[Stored records]
======

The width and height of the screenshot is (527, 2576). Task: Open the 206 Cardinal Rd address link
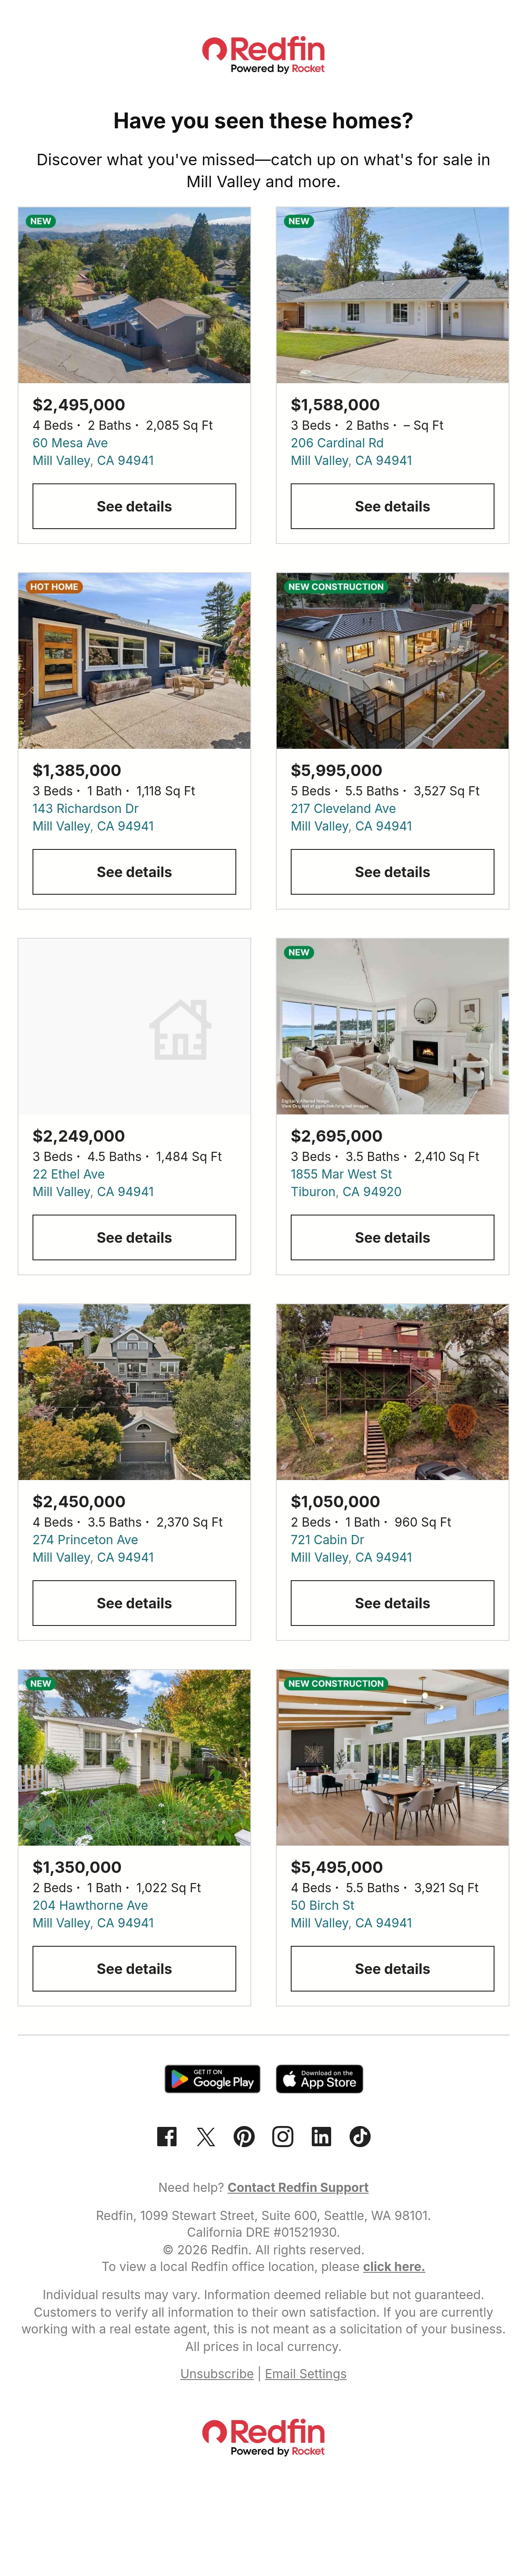[337, 443]
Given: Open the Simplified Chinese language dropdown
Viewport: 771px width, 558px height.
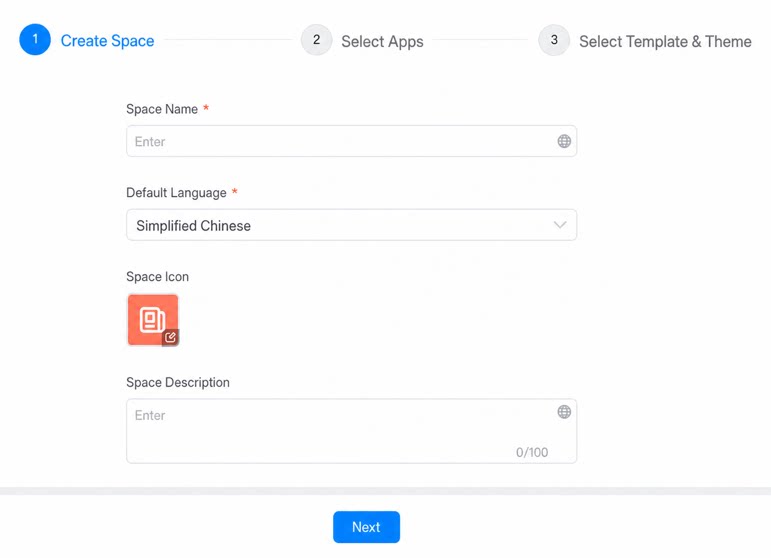Looking at the screenshot, I should pos(352,225).
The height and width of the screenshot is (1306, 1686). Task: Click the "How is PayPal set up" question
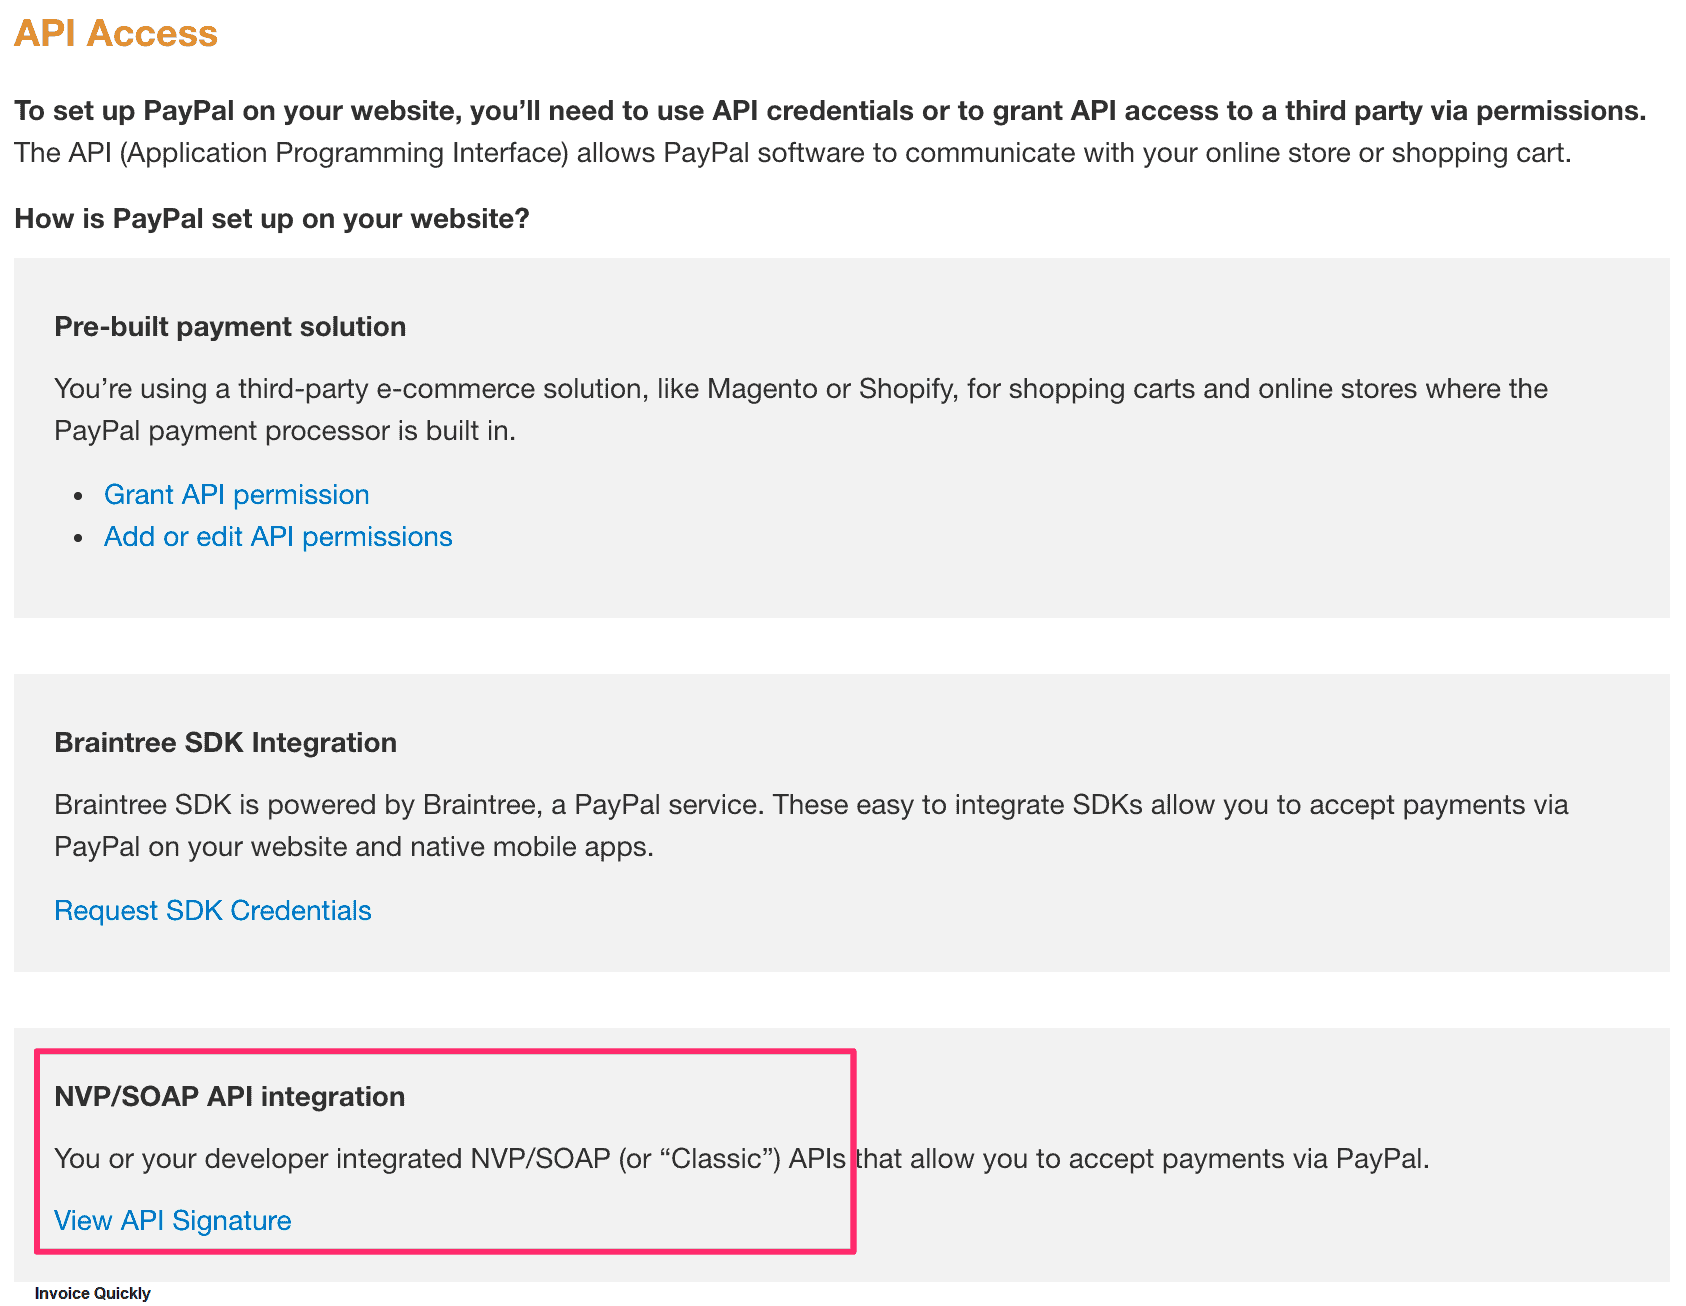[271, 219]
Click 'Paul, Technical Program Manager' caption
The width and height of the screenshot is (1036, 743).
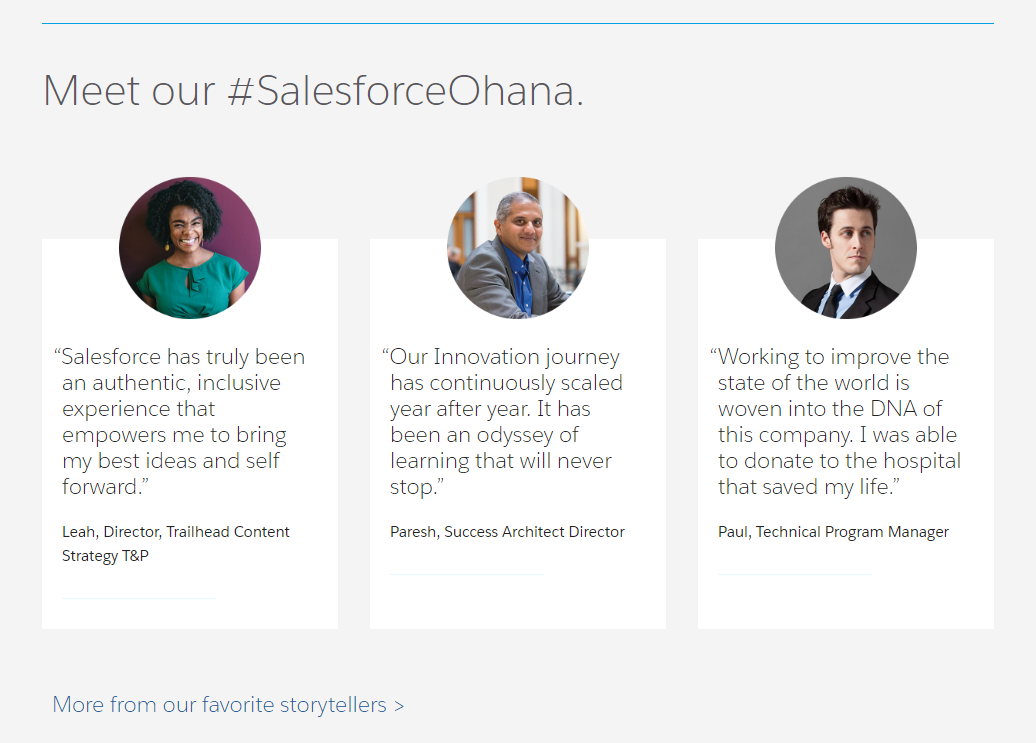coord(833,532)
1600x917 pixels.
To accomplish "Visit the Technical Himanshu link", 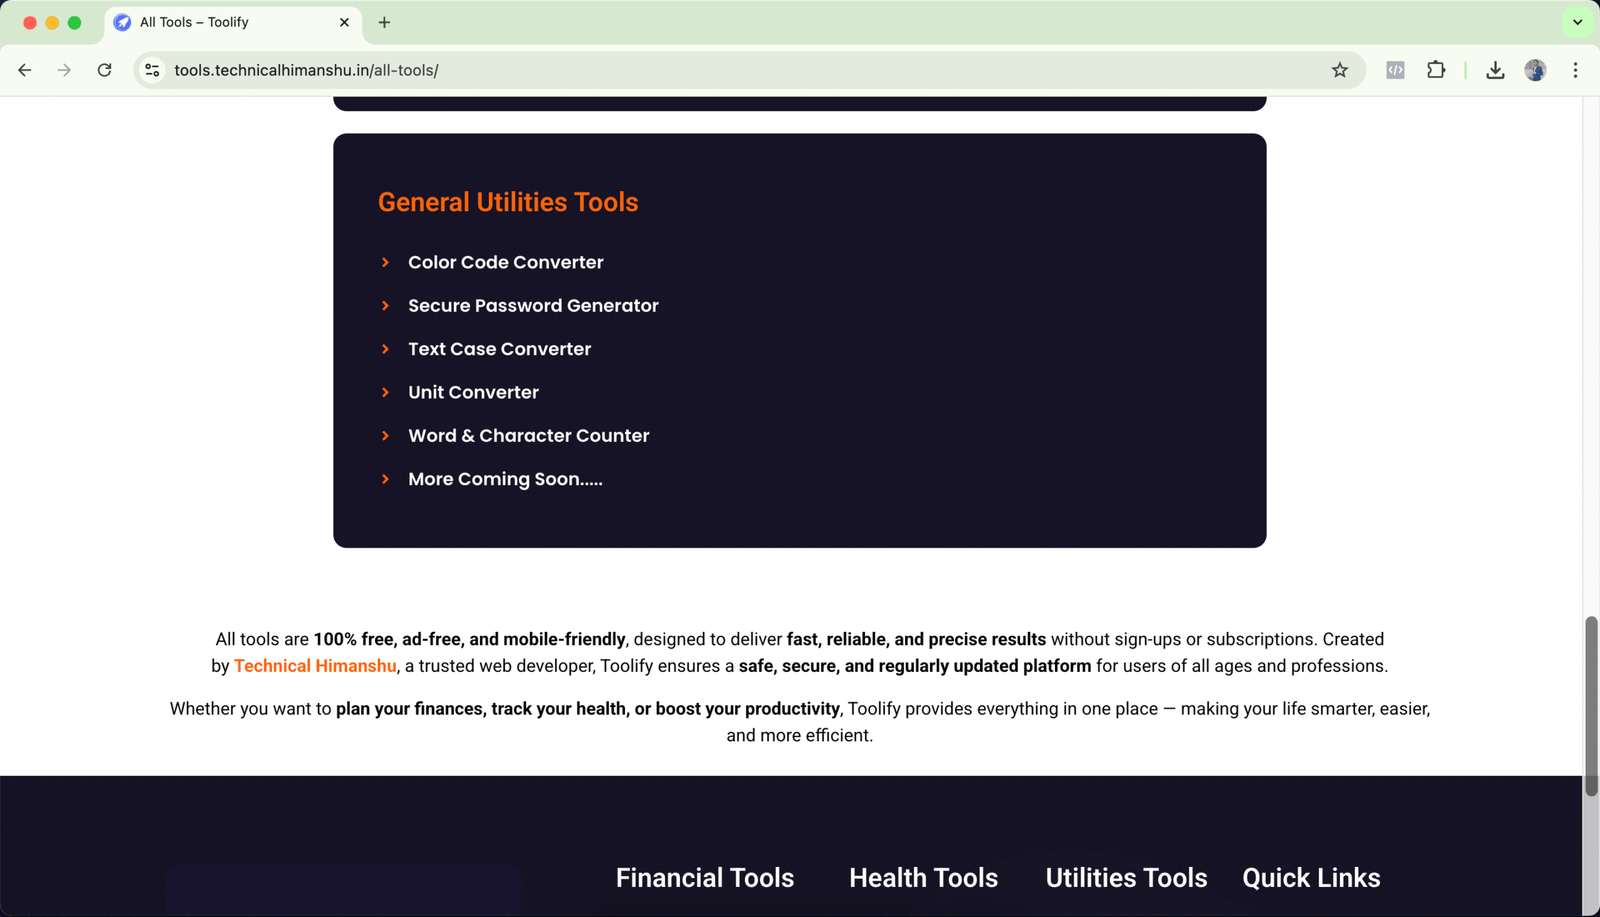I will click(315, 666).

======

> _Work order_
Exactly as they appear, please return only the lines from the first line of the records through the line containing "1600x917 pixels.", both included, leaving out all pictures.

> _Response area_
The width and height of the screenshot is (527, 2576). Task: Open the 206 Cardinal Rd address link
[337, 443]
Given: Open the Simplified Chinese language dropdown
Viewport: 771px width, 558px height.
Looking at the screenshot, I should pos(352,225).
The height and width of the screenshot is (1306, 1686). Task: Click the "How is PayPal set up" question
[271, 219]
Click 'Paul, Technical Program Manager' caption
The width and height of the screenshot is (1036, 743).
coord(833,532)
1600x917 pixels.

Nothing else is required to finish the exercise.